A great many times, when we start a project related to the semantic web, people go directly to creating the directed graphs, drawing the data model on the white board. These are classes, those are properties. So the discussion focuses on the creation of the data model, the schema, the implementation, as most of the time people are talking about RDFs and OWL.

But wait … slow down folks. Before we get to implementing anything, tell me a Story. The story is the narrative. It draws out the main ideas that you’re wanting to express in your work. Write about what someone is wanting to accomplish, why they want to accomplish it, what they are researching, measurements they might be using to generate a plot or graph or image or whatever. Describe where they are getting their data, how they are getting it, what they are looking for when they get their data, how they wish they could get their data. Tell me a story using a natural language. Even draw me a picture.

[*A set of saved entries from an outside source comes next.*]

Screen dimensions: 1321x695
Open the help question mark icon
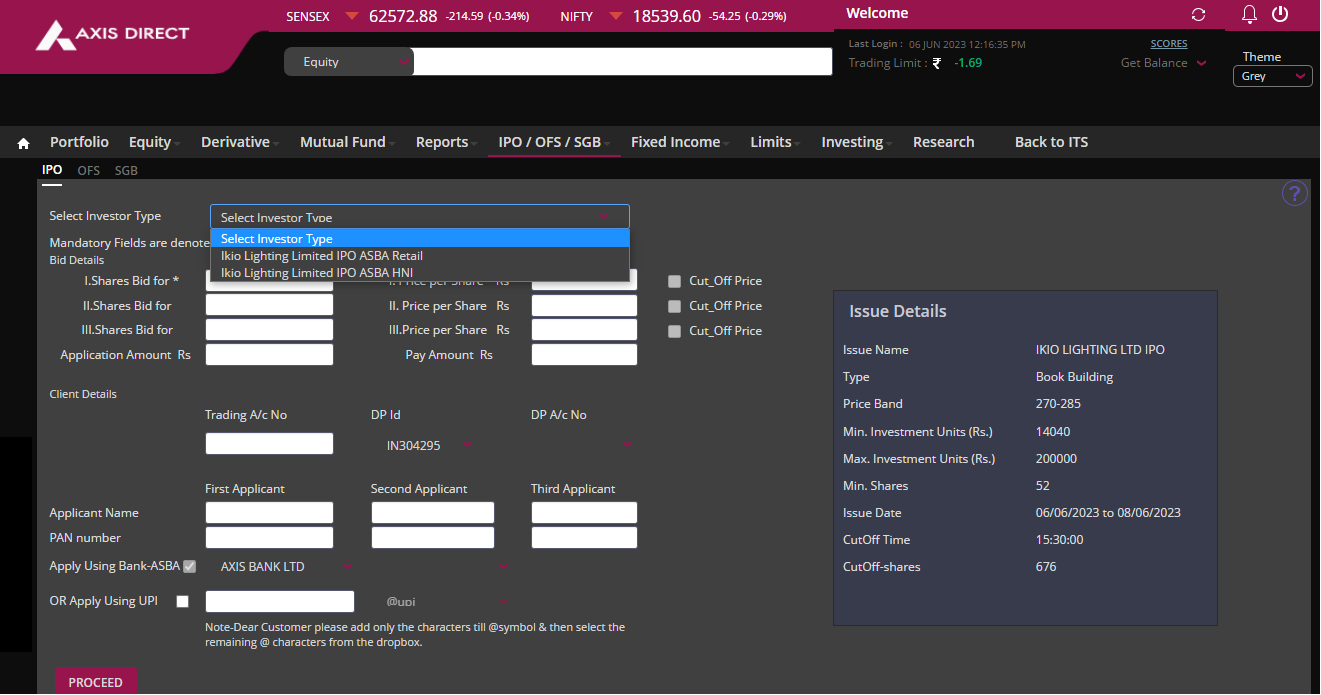point(1294,194)
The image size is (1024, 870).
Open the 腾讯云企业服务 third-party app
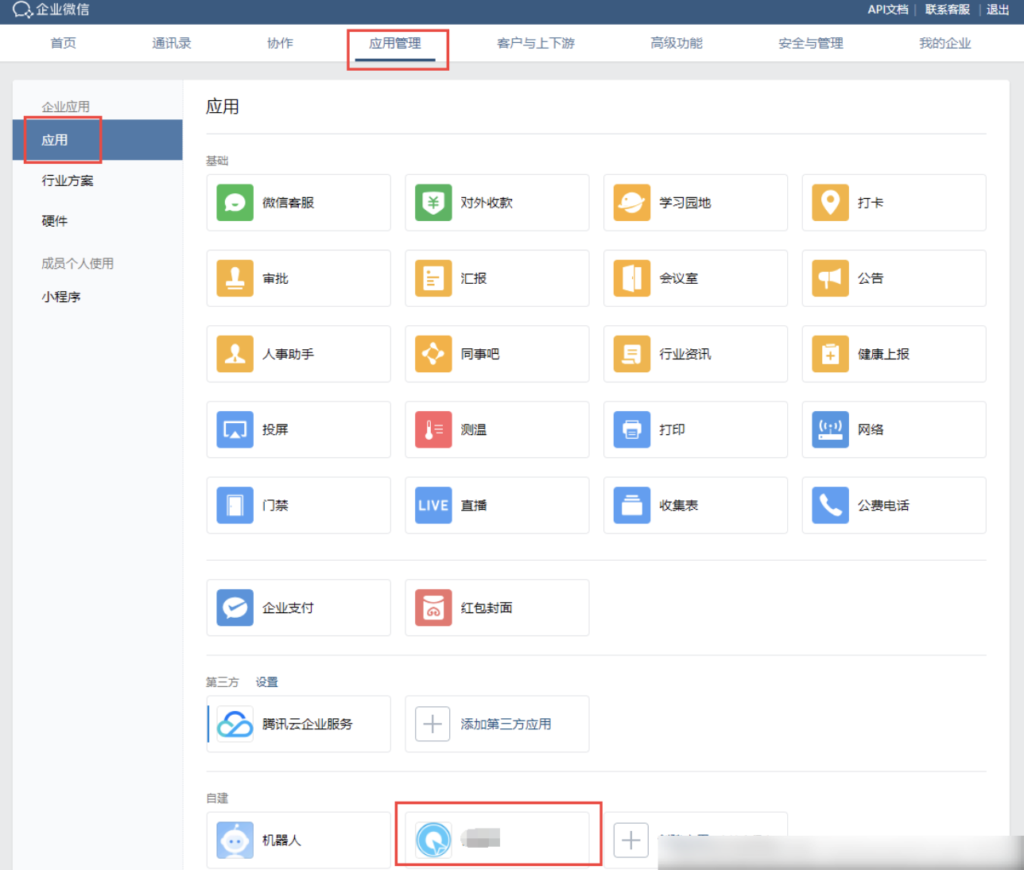coord(298,724)
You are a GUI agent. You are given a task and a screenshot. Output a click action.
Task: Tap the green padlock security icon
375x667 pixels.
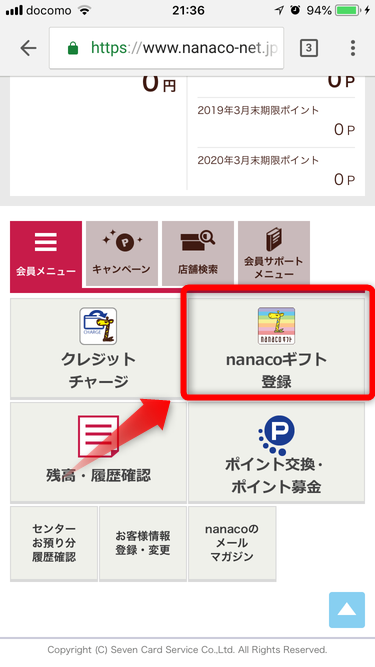(x=73, y=48)
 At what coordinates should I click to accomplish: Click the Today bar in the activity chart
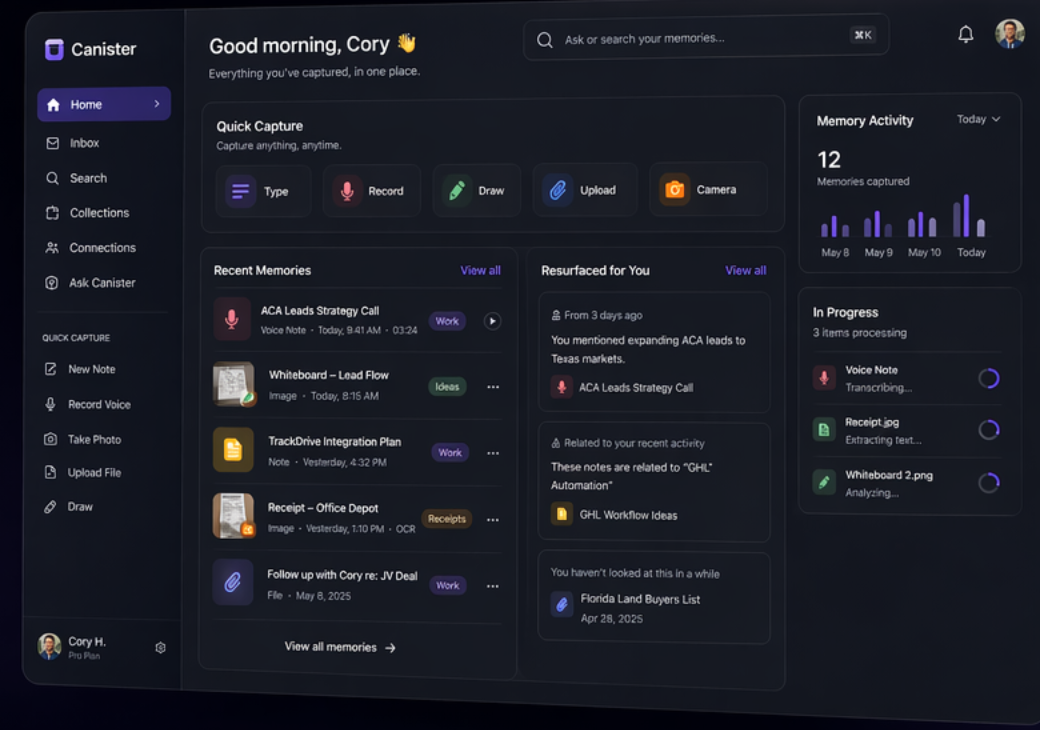click(x=965, y=220)
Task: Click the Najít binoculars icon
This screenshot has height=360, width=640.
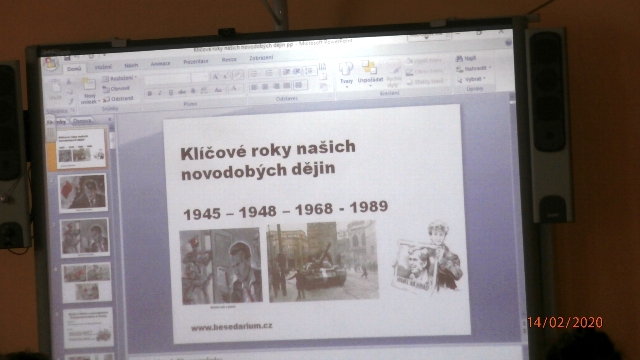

Senator Smith, from the great state of Meh, has just received a PDF of the Ecosystem Status Report from his science team. He reads that the document is generated every two years by various organizations and scientists regarding the health of the environment, tracking changes in key indicators of climate, physical forcing, ecosystem dynamics, and the role of humans in this system. One of the chapters in the document contains information that the Senator wants to learn more about, to discover what information was used to generate a statement in the document.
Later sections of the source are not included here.